EXERCISE >> Each entry that follows should be retyped exactly.

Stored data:
========================

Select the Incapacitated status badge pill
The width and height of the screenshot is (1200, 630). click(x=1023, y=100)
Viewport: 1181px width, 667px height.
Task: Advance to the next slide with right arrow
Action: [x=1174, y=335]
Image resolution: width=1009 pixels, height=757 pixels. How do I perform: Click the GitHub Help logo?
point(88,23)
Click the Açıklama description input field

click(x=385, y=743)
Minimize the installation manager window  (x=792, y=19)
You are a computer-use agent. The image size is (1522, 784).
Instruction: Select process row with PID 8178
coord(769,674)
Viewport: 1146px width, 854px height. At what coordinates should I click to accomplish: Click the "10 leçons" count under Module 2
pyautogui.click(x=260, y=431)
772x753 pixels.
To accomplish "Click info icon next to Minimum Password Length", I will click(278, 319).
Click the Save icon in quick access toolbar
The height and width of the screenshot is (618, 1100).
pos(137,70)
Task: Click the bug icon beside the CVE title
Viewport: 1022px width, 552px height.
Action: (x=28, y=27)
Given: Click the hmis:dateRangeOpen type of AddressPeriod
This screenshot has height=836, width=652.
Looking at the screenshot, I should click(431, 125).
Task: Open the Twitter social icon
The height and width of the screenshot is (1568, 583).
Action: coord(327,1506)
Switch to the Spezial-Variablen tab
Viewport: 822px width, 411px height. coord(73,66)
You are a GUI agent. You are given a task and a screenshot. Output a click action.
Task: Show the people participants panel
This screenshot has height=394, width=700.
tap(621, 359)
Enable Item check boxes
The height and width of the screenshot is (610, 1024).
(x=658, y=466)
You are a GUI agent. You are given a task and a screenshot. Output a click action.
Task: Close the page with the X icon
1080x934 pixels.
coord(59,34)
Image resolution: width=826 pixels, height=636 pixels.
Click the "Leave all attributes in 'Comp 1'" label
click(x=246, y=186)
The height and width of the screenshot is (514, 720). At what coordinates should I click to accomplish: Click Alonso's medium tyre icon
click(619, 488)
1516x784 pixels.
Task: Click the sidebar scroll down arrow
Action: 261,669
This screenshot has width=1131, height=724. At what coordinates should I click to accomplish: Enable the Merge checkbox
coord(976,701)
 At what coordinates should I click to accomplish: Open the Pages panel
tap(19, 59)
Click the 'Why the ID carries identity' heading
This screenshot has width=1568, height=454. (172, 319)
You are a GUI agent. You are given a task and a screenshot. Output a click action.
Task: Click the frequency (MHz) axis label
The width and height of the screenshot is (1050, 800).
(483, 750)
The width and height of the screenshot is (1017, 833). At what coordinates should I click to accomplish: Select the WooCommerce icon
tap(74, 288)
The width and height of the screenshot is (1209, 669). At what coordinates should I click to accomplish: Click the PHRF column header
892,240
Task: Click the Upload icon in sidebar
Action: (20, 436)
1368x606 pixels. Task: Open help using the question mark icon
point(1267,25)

========================

ANSWER TO THE EXERCISE >>
Select the Incapacitated status badge pill
The width and height of the screenshot is (1200, 630). click(x=1023, y=100)
Viewport: 1181px width, 667px height.
Task: Advance to the next slide with right arrow
Action: [x=1174, y=335]
Image resolution: width=1009 pixels, height=757 pixels. How do I perform: Click the GitHub Help logo?
point(88,23)
Click the Açıklama description input field

click(x=385, y=743)
Minimize the installation manager window  (x=792, y=19)
You are a computer-use agent. The image size is (1522, 784).
Instruction: Select process row with PID 8178
coord(769,674)
Viewport: 1146px width, 854px height. At what coordinates should I click to accomplish: Click the "10 leçons" count under Module 2
pyautogui.click(x=260, y=431)
772x753 pixels.
To accomplish "Click info icon next to Minimum Password Length", I will click(278, 319).
Click the Save icon in quick access toolbar
The height and width of the screenshot is (618, 1100).
pos(137,70)
Task: Click the bug icon beside the CVE title
Viewport: 1022px width, 552px height.
Action: (x=28, y=27)
Given: Click the hmis:dateRangeOpen type of AddressPeriod
This screenshot has height=836, width=652.
Looking at the screenshot, I should click(431, 125).
Task: Open the Twitter social icon
The height and width of the screenshot is (1568, 583).
Action: coord(327,1506)
Switch to the Spezial-Variablen tab
Viewport: 822px width, 411px height. coord(73,66)
You are a GUI agent. You are given a task and a screenshot. Output a click action.
Task: Show the people participants panel
This screenshot has height=394, width=700.
tap(621, 359)
Enable Item check boxes
The height and width of the screenshot is (610, 1024).
(x=658, y=466)
You are a GUI agent. You are given a task and a screenshot. Output a click action.
Task: Close the page with the X icon
1080x934 pixels.
coord(59,34)
Image resolution: width=826 pixels, height=636 pixels.
Click the "Leave all attributes in 'Comp 1'" label
click(x=246, y=186)
The height and width of the screenshot is (514, 720). At what coordinates should I click to accomplish: Click Alonso's medium tyre icon
click(619, 488)
1516x784 pixels.
Task: Click the sidebar scroll down arrow
Action: 261,669
This screenshot has width=1131, height=724. At what coordinates should I click to accomplish: Enable the Merge checkbox
coord(976,701)
 At what coordinates should I click to accomplish: Open the Pages panel
tap(19, 59)
Click the 'Why the ID carries identity' heading
This screenshot has width=1568, height=454. (172, 319)
You are a GUI agent. You are given a task and a screenshot. Output a click action.
Task: Click the frequency (MHz) axis label
The width and height of the screenshot is (1050, 800).
(483, 750)
The width and height of the screenshot is (1017, 833). At what coordinates should I click to accomplish: Select the WooCommerce icon
tap(74, 288)
The width and height of the screenshot is (1209, 669). At what coordinates should I click to accomplish: Click the PHRF column header
892,240
Task: Click the Upload icon in sidebar
Action: (20, 436)
1368x606 pixels. Task: Open help using the question mark icon
point(1267,25)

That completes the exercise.